Wearable, nel 2019 ne sono state consegnate 336 milioni di unità

Tecnologia

Con una quota di mercato del 31,7% è Apple a trainare le vendite nel settore. Lo scorso anno l’azienda di Cupertino ha venduto 106,5 milioni di dispositivi indossabili, un incremento notevole rispetto ai 48 milioni del 2018 

Il successo dei dispositivi indossabili, noti anche come Wearable, sembra non conoscere limiti. Dall’ultimo report stilato dall’agenzia di analisi Idc, emerge che nel corso del 2019 sono state consegnate 336,5 milioni di unità di questi device, una crescita dell’89% rispetto al 2018. Questo mercato, composto perlopiù da smartwatch, bracciali per il fitness, auricolari e cuffie senza fili, è dominato da Apple, che ne detiene quasi un terzo (31,7%). Lo scorso anno, infatti, il colosso di Cupertino ha più che raddoppiato i suoi volumi, arrivando a consegnare 106,5 milioni di pezzi tra Apple Watch, AirPods e prodotti a marchio Beats, contro i 48 milioni del 2018.

Il resto della classifica

Sul secondo gradino del podio c’è Xiaomi che, grazie anche al successo dei suoi bracciali per il fitness, ha consegnato 41,7 milioni di dispositivi nel 2019 (una crescita del 79% rispetto al 2018). Medaglia di bronzo per Samsung: lo scorso anno l’azienda ha venduto 30,9 milioni di unità, segnando una crescita del 153%. Fuori dal podio Huawei a 27,9 milioni (+149%) e Fitbit a 15,9 milioni (+15%).

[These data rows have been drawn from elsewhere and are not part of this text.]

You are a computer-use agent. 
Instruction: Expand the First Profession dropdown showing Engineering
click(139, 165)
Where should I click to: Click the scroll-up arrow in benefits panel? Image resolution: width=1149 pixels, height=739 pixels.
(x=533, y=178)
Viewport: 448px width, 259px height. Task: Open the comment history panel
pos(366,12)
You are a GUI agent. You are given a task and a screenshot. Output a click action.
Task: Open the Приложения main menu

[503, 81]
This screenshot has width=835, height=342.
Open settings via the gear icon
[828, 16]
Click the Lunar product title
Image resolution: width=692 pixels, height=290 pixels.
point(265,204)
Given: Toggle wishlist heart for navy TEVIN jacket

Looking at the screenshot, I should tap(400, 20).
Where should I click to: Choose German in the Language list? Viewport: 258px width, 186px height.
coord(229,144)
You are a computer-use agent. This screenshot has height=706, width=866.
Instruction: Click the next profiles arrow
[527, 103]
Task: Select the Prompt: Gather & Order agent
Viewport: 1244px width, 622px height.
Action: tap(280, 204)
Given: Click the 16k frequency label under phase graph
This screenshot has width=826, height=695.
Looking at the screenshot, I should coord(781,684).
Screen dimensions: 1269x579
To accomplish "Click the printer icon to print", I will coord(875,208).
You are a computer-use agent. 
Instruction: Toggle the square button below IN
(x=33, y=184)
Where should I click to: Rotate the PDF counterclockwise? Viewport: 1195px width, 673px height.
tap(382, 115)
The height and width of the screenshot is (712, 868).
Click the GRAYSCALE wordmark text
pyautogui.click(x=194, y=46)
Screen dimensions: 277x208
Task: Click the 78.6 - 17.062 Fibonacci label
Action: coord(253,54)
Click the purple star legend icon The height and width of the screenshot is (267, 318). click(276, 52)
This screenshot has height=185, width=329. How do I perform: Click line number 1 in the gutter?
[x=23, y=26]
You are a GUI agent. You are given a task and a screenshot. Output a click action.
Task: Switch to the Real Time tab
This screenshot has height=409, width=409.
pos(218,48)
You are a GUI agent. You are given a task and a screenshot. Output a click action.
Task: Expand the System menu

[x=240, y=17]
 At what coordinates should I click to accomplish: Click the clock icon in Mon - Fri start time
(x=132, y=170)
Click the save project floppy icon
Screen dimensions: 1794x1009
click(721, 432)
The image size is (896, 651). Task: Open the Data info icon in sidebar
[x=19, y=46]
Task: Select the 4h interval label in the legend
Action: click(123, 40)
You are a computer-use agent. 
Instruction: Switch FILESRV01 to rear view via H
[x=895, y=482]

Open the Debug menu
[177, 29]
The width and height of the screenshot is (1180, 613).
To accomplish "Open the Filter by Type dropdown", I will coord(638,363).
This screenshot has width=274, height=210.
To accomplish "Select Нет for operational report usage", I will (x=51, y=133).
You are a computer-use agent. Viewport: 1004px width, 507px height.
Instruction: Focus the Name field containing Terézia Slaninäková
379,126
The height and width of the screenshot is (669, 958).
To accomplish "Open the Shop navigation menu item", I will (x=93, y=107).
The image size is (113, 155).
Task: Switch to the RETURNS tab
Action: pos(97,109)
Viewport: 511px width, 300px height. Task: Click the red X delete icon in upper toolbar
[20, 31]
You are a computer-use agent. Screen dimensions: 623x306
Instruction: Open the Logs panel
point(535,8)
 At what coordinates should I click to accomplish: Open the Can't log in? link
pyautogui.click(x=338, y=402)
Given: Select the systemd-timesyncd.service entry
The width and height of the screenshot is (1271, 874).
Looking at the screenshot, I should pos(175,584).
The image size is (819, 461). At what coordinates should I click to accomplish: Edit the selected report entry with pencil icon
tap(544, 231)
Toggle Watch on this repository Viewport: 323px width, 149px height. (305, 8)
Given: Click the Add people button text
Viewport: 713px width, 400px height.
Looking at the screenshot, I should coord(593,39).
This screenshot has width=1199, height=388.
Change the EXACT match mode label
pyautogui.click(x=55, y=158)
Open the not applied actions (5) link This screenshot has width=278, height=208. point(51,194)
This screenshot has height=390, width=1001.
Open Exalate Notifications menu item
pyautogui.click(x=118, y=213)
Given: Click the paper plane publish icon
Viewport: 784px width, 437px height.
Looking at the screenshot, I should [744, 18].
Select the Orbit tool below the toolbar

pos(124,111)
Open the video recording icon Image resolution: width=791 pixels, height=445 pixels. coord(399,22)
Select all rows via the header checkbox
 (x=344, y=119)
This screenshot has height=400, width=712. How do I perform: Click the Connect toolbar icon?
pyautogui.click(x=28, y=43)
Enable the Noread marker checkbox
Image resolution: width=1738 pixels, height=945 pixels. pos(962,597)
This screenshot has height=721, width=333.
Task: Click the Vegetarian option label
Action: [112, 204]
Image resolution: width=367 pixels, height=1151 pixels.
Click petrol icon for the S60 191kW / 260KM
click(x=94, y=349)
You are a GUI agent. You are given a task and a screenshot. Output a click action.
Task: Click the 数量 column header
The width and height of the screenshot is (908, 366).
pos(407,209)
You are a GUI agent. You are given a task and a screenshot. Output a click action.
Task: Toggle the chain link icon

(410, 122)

Il successo degli auricolari

I dispositivi Wearable più venduti sono le cuffie e gli auricolari (i cosiddetti hearables): nel 2019 ne sono state consegnate 170,5 milioni di unità, un incremento del 250% rispetto al 2018, quando occupavano il terzo posto della classifica. La quota di mercato di questi device è del 50, 7%. Seguono gli smartwatch, di cui lo scorso anno sono state vendute 92,4 milioni di unità (+23%). Chiudono la top 3 i bracciali per il fitness (noti anche come smartband), con 69,4 milioni di pezzi consegnati (+37%). Parlando del successo degli hearables, che sono diventati il nuovo prodotto di riferimento per il mercato dei dispositivi indossabili, il ricercatore di Idc Ramon T. Llamas spiega che l’aumento della richiesta di auricolari senza fili è iniziato quando i produttori di smartphone hanno tolto la presa jack per le cuffie dai propri device.